=== Begin Enclosure ===
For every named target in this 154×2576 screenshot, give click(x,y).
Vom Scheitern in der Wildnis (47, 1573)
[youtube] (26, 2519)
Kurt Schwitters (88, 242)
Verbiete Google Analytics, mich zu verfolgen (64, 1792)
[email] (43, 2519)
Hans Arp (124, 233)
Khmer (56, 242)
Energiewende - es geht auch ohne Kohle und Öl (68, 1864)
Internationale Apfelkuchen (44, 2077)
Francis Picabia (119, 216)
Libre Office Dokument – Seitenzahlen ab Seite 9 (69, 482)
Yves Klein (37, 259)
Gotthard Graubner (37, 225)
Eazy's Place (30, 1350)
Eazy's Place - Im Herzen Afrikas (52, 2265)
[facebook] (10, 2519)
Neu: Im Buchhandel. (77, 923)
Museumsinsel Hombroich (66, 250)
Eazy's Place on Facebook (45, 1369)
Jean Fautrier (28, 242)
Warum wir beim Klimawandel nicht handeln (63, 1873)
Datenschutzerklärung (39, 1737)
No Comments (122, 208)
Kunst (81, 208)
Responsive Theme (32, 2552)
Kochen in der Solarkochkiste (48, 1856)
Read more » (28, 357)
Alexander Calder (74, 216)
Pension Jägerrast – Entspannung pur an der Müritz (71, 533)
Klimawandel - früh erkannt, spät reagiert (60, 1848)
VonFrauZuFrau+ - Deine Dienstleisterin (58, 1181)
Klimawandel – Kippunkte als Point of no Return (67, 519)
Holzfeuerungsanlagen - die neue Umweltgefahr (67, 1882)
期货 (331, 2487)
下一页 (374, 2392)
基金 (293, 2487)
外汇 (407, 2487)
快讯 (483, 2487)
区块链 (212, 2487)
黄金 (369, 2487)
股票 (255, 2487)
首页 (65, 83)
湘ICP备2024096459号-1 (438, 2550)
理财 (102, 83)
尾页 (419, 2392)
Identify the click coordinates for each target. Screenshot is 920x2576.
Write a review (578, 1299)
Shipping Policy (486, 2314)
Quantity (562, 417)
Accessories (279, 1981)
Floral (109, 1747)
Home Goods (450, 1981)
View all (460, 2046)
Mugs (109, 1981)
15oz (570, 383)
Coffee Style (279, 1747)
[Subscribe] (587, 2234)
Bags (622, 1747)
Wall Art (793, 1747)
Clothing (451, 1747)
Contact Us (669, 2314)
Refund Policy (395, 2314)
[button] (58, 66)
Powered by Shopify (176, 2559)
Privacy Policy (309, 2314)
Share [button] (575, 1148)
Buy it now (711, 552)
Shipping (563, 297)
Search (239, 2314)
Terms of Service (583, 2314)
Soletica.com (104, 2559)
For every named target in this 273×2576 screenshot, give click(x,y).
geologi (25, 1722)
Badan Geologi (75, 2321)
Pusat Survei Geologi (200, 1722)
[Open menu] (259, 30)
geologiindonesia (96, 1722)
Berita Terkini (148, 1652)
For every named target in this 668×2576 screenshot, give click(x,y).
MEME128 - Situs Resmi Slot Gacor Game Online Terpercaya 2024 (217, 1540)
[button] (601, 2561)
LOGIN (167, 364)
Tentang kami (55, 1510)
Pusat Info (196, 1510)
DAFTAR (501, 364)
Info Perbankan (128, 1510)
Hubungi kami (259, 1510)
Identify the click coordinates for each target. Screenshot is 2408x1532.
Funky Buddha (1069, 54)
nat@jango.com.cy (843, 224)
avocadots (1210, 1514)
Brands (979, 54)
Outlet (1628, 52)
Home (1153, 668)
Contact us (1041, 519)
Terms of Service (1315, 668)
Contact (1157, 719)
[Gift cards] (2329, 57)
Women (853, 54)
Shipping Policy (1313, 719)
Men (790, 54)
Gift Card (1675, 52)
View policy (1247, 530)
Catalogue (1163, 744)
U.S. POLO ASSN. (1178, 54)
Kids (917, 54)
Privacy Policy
=== End Enclosure ===
== EXERCISE ==
Line by line, retype the records with no changes.

== TASK RESULT ==
For every named target in this 154×2576 screenshot, give click(x,y).
Vom Scheitern in der Wildnis (47, 1573)
[youtube] (26, 2519)
Kurt Schwitters (88, 242)
Verbiete Google Analytics, mich zu verfolgen (64, 1792)
[email] (43, 2519)
Hans Arp (124, 233)
Khmer (56, 242)
Energiewende - es geht auch ohne Kohle und Öl (68, 1864)
Internationale Apfelkuchen (44, 2077)
Francis Picabia (119, 216)
Libre Office Dokument – Seitenzahlen ab Seite 9 (69, 482)
Yves Klein (37, 259)
Gotthard Graubner (37, 225)
Eazy's Place (30, 1350)
Eazy's Place - Im Herzen Afrikas (52, 2265)
[facebook] (10, 2519)
Neu: Im Buchhandel. (77, 923)
Museumsinsel Hombroich (66, 250)
Eazy's Place on Facebook (45, 1369)
Jean Fautrier (28, 242)
Warum wir beim Klimawandel nicht handeln (63, 1873)
Datenschutzerklärung (39, 1737)
No Comments (122, 208)
Kunst (81, 208)
Responsive Theme (32, 2552)
Kochen in der Solarkochkiste (48, 1856)
Read more » (28, 357)
Alexander Calder (74, 216)
Pension Jägerrast – Entspannung pur an der Müritz (71, 533)
Klimawandel - früh erkannt, spät reagiert (60, 1848)
VonFrauZuFrau+ - Deine Dienstleisterin (58, 1181)
Klimawandel – Kippunkte als Point of no Return (67, 519)
Holzfeuerungsanlagen - die neue Umweltgefahr (67, 1882)
期货 (331, 2487)
下一页 (374, 2392)
基金 (293, 2487)
外汇 (407, 2487)
快讯 (483, 2487)
区块链 (212, 2487)
黄金 (369, 2487)
股票 (255, 2487)
首页 (65, 83)
湘ICP备2024096459号-1 (438, 2550)
理财 (102, 83)
尾页 (419, 2392)
Identify the click coordinates for each target. Screenshot is 920x2576.
Write a review (578, 1299)
Shipping Policy (486, 2314)
Quantity (562, 417)
Accessories (279, 1981)
Floral (109, 1747)
Home Goods (450, 1981)
View all (460, 2046)
Mugs (109, 1981)
15oz (570, 383)
Coffee Style (279, 1747)
[Subscribe] (587, 2234)
Bags (622, 1747)
Wall Art (793, 1747)
Clothing (451, 1747)
Contact Us (669, 2314)
Refund Policy (395, 2314)
[button] (58, 66)
Powered by Shopify (176, 2559)
Privacy Policy (309, 2314)
Share [button] (575, 1148)
Buy it now (711, 552)
Shipping (563, 297)
Search (239, 2314)
Terms of Service (583, 2314)
Soletica.com (104, 2559)
For every named target in this 273×2576 screenshot, give click(x,y).
geologi (25, 1722)
Badan Geologi (75, 2321)
Pusat Survei Geologi (200, 1722)
[Open menu] (259, 30)
geologiindonesia (96, 1722)
Berita Terkini (148, 1652)
For every named target in this 668×2576 screenshot, give click(x,y).
MEME128 - Situs Resmi Slot Gacor Game Online Terpercaya 2024 (217, 1540)
[button] (601, 2561)
LOGIN (167, 364)
Tentang kami (55, 1510)
Pusat Info (196, 1510)
DAFTAR (501, 364)
Info Perbankan (128, 1510)
Hubungi kami (259, 1510)
Identify the click coordinates for each target. Screenshot is 2408x1532.
Funky Buddha (1069, 54)
nat@jango.com.cy (843, 224)
avocadots (1210, 1514)
Brands (979, 54)
Outlet (1628, 52)
Home (1153, 668)
Contact us (1041, 519)
Terms of Service (1315, 668)
Contact (1157, 719)
[Gift cards] (2329, 57)
Women (853, 54)
Shipping Policy (1313, 719)
Men (790, 54)
Gift Card (1675, 52)
View policy (1247, 530)
Catalogue (1163, 744)
U.S. POLO ASSN. (1178, 54)
Kids (917, 54)
Privacy Policy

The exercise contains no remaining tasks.